TASK INSTRUCTIONS →
Exactly the lines from the start of the data below through the line containing "Select the spot" must be returned, and no others.
.....
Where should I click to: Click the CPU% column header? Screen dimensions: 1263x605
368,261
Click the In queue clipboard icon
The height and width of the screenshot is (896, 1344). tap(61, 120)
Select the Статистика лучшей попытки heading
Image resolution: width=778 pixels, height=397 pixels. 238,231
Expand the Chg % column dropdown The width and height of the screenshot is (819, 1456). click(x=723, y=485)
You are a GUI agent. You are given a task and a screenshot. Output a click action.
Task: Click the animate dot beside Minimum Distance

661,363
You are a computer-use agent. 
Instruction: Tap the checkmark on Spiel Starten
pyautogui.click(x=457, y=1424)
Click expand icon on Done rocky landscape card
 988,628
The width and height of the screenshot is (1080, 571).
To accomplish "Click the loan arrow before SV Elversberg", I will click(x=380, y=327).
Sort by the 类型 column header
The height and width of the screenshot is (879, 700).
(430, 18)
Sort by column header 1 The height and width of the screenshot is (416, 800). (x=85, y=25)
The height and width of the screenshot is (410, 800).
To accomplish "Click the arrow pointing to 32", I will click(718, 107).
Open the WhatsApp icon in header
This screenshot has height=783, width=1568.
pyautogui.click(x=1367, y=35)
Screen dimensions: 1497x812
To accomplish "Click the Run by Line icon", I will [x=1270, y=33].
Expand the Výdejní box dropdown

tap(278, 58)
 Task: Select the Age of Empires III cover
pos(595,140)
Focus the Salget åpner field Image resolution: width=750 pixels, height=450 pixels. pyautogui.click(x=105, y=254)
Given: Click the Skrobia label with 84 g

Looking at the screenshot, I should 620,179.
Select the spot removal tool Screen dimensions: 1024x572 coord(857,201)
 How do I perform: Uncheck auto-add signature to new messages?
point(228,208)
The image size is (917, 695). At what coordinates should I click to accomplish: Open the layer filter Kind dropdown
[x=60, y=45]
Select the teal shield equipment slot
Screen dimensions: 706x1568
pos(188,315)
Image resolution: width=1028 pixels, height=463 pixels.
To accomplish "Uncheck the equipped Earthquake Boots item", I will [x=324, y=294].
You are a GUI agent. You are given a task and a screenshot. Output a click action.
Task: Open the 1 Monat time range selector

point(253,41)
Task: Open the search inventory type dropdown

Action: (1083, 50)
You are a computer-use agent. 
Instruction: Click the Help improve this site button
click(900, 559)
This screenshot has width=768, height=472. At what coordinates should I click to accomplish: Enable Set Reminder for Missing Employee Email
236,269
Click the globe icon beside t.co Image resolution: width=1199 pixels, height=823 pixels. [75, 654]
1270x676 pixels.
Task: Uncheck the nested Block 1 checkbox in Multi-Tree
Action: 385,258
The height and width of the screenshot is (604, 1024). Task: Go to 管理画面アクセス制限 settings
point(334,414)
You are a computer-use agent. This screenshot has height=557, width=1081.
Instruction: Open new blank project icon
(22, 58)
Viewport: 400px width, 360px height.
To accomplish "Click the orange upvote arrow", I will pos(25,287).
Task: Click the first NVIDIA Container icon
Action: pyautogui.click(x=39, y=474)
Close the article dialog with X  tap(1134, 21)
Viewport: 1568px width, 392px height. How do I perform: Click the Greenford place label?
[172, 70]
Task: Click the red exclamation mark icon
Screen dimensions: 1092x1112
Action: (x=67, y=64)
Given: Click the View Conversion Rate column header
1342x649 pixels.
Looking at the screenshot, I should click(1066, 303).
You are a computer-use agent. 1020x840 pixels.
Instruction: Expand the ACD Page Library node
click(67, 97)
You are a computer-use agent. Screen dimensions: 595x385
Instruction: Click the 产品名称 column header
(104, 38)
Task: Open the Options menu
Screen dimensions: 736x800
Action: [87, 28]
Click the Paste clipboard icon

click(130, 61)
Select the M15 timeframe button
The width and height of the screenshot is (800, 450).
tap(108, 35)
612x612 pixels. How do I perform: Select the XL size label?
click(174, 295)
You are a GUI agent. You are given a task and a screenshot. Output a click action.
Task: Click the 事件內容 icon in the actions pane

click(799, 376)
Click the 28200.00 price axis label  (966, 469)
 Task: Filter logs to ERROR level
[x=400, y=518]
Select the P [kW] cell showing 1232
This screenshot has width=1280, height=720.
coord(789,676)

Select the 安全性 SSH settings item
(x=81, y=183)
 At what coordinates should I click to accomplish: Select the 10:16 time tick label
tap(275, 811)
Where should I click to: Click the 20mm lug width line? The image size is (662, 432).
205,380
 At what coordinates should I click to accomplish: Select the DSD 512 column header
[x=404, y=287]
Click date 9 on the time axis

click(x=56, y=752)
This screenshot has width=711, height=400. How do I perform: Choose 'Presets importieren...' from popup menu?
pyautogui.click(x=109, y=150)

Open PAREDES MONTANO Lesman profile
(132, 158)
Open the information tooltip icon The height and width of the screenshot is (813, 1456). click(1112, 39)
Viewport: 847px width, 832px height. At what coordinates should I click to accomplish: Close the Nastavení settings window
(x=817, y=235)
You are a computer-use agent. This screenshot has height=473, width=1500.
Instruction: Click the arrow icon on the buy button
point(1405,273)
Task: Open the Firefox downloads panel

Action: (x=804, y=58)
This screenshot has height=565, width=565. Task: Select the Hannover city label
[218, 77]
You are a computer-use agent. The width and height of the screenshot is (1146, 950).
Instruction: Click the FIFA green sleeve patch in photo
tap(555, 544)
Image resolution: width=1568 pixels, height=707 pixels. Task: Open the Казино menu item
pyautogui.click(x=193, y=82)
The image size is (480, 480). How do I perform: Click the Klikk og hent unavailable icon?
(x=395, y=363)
.....
EXERCISE SOLUTION →
Where should I click to: Click the CPU% column header? Screen dimensions: 1263x605
368,261
Click the In queue clipboard icon
The height and width of the screenshot is (896, 1344). tap(61, 120)
Select the Статистика лучшей попытки heading
Image resolution: width=778 pixels, height=397 pixels. 238,231
Expand the Chg % column dropdown The width and height of the screenshot is (819, 1456). click(x=723, y=485)
You are a GUI agent. You are given a task and a screenshot. Output a click action.
Task: Click the animate dot beside Minimum Distance

661,363
You are a computer-use agent. 
Instruction: Tap the checkmark on Spiel Starten
pyautogui.click(x=457, y=1424)
Click expand icon on Done rocky landscape card
 988,628
The width and height of the screenshot is (1080, 571).
To accomplish "Click the loan arrow before SV Elversberg", I will click(x=380, y=327).
Sort by the 类型 column header
The height and width of the screenshot is (879, 700).
(430, 18)
Sort by column header 1 The height and width of the screenshot is (416, 800). (x=85, y=25)
The height and width of the screenshot is (410, 800).
To accomplish "Click the arrow pointing to 32", I will click(718, 107).
Open the WhatsApp icon in header
This screenshot has height=783, width=1568.
pyautogui.click(x=1367, y=35)
Screen dimensions: 1497x812
To accomplish "Click the Run by Line icon", I will [x=1270, y=33].
Expand the Výdejní box dropdown

tap(278, 58)
 Task: Select the Age of Empires III cover
pos(595,140)
Focus the Salget åpner field Image resolution: width=750 pixels, height=450 pixels. pyautogui.click(x=105, y=254)
Given: Click the Skrobia label with 84 g

Looking at the screenshot, I should 620,179.
Select the spot removal tool Screen dimensions: 1024x572 coord(857,201)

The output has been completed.